2009年04月26日 21時56分41秒 | 戦勝&大聖堂奉献式祝いに(イワイニ)1812年

チャイコフスキー 1812年


ブタ・インフルが"メキシコ合衆国"では
カチクの勢いで広まってるらしい。
メヒコといえば、数年前にFTAが成立したが、
これで豚肉の輸入が禁止にでもなったら
身もフタもブタもなくなってしまう。それはともかくも、
ナポレオンのロシア遠征の失敗の一要因に、
赤痢・腸チフス・発疹チフスなどの伝染病がある。
平原とはいえ、湿地である
ポーランドを通過しなければならない。また、
ロシアという国自体も、貴族以外は奴隷みたいな特殊な
後進国で市街が不衛生だった。
伝染病の巣窟である。ちなみに、
なぜナチスがアウシュヴィッツに収容所を敷設したかといえば、
湿地なためにおもに発疹チフスが蔓延する
土地だったからである。

ナポレオンがロシアに攻め入ったとき、当初は
仏他交えて60万人だった兵力は、
ポーランドを越えて帝政ロシア領リトアニアの
ネムヌス川を渡ったときすでに、47万人。
退却戦術を採った20万人のロシア軍を
ゼンソク力で追ってスモレンスクに到達したとき、
15万人にまで減少。そして、初めてともいえる
戦闘で約1万人の死傷者を出し、
退却をつづけるロシア軍に引きこまれるように進んだ
ボロヂノの戦闘では3万人の死傷者で、
残存兵力は11万人。
「めでたく」もモスクワに入るも、ロシア軍の焦土作戦によって、
もぬけのから、焼けの原で、ボナパルトはヤケの腹。
おおざっぱにいえばポーランド→ロシアという
「プレイン」な進路をたどってきたものの、
「兵站」補給の路地スティクスは
「平坦」ではなかったようである。
たった1か月のモスクワ「滞在」でも、兵は10万人に。

項目一覧:
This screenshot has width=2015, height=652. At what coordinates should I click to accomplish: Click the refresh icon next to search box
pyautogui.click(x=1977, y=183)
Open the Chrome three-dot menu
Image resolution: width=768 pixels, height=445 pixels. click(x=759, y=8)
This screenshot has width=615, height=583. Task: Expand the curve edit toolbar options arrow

...

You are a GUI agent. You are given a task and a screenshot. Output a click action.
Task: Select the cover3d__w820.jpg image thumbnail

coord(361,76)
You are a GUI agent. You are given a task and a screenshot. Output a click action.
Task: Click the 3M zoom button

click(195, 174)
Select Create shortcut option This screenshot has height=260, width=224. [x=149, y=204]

--

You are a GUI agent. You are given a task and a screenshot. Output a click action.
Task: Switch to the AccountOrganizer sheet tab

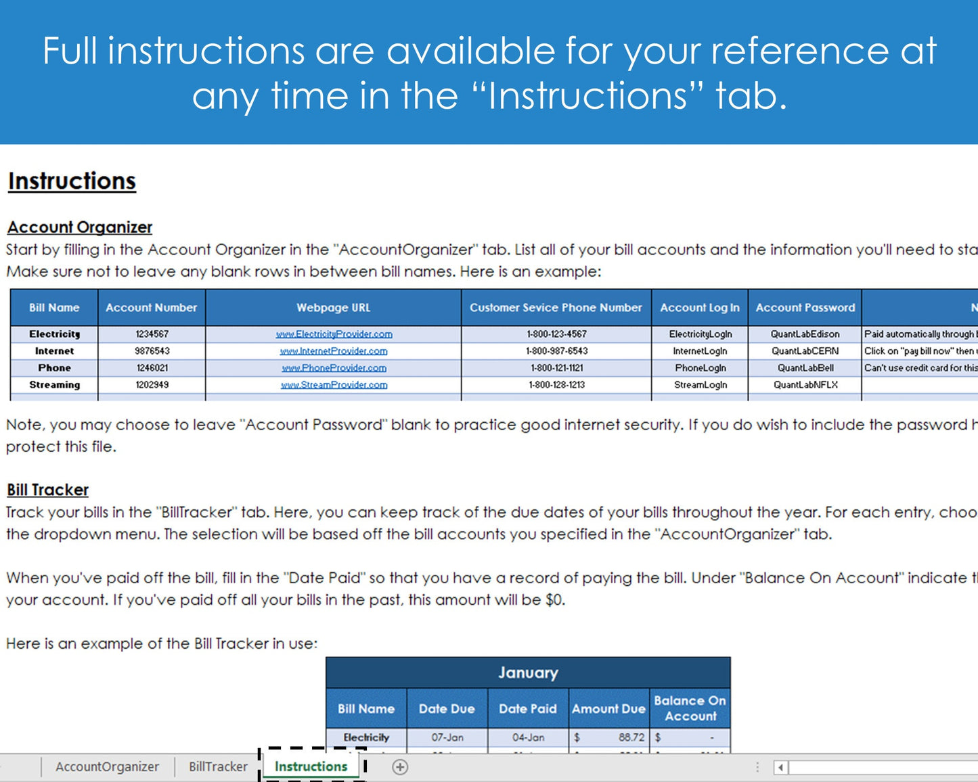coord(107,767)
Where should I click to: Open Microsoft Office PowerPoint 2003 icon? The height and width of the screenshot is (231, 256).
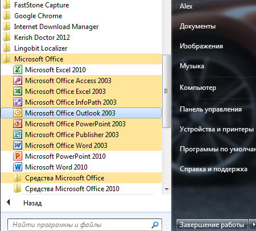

設定課題:
ナポレオンのロシア遠征を扱った本文から、「2009年04月26日 21」で始まり「赤痢・腸チフス・発疹チフスなどの伝染病がある。」まで続く部分を、一字一句変えずに打ち直してください。 上記の行は本文の内容とは無関係です。

出力結果:
2009年04月26日 21時56分41秒 | 戦勝&大聖堂奉献式祝いに(イワイニ)1812年

チャイコフスキー 1812年


ブタ・インフルが"メキシコ合衆国"では
カチクの勢いで広まってるらしい。
メヒコといえば、数年前にFTAが成立したが、
これで豚肉の輸入が禁止にでもなったら
身もフタもブタもなくなってしまう。それはともかくも、
ナポレオンのロシア遠征の失敗の一要因に、
赤痢・腸チフス・発疹チフスなどの伝染病がある。